The core of the concept of runaway climate change is the idea of a large positive feedback within the climate system. When a change in global temperature causes an event to occur which itself changes global temperature, this is referred to as a feedback effect. If this effect acts in the same direction as the original temperature change, it is a destabilising positive feedback (e.g. warming causing more warming); and if in the opposite direction, it is a stabilising negative feedback (e.g. warming causing a cooling effect). If a sufficiently strong net positive feedback occurs, it is said that a climate tipping point has been passed and the temperature will continue to change until the changed conditions result in negative feedbacks that restabilise the climate.

An example of a negative feedback is that radiation leaving the Earth increases in proportion to the fourth power of temperature, in accordance with the Stefan-Boltzmann law. This feedback is always operational; therefore, while it may be overridden by positive feedbacks for comparatively small temperature changes it will dominate for larger temperature changes. An example of a positive feedback is the ice-albedo feedback, in which increasing temperature causes ice to melt, which increases the amount of heat that Earth absorbs. This feedback only operates in a restricted range of temperatures (those for which ice exists, and does not cover the whole surface; once all the ice has melted, the feedback ceases to operate).

Climate feedback effects can be from:

• The same cause as the forcing (e.g. rising methane levels causing more methane to be released)
• Another greenhouse gas (e.g. CO₂ causing methane release)
• On other variables (e.g. ice-albedo feedback)

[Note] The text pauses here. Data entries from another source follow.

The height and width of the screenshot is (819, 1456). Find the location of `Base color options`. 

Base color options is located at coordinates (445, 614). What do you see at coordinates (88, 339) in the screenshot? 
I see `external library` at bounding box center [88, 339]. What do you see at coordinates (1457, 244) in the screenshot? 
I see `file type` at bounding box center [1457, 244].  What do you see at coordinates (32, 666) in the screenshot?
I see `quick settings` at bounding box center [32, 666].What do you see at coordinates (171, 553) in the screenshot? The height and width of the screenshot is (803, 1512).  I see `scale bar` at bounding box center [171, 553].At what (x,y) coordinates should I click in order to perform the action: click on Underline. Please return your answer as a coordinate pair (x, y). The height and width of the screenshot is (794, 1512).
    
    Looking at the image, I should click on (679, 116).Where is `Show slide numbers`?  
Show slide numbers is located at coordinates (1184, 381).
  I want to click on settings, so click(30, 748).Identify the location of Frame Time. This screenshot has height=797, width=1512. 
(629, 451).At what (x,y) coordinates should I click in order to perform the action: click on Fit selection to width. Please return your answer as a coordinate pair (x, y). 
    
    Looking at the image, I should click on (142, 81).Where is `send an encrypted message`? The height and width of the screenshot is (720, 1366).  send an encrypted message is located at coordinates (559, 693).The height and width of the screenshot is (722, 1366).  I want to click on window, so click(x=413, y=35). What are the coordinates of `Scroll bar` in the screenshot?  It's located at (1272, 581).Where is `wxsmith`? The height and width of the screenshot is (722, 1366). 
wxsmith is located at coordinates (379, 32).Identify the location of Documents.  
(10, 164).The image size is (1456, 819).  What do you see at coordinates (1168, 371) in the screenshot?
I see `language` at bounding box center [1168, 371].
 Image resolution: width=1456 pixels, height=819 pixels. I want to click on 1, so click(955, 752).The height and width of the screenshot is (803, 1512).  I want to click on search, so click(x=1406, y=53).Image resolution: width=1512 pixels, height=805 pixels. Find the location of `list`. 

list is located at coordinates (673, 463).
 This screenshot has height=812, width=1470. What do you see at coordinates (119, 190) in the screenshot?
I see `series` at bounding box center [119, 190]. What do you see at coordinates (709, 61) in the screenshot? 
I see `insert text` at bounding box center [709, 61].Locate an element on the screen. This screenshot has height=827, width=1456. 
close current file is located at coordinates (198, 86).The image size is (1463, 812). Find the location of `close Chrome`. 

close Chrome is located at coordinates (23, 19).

Without climate feedbacks, a doubling in atmospheric carbon dioxide (CO₂) concentration would result in a global average temperature increase of around 1.2°C. Water vapor amount and clouds are probably the most important global climate feedbacks. Historical information and global climate models indicate a climate sensitivity of 1.5 to 4.5°C, with a best estimate of 3°C. This is an amplification of the carbon dioxide forcing by a factor of 2.5. Some studies suggest a lower climate sensitivity, but other studies indicate a sensitivity above this range. Partly because of the difficulty in modeling the cloud feedback, the true climate sensitivity remains uncertain.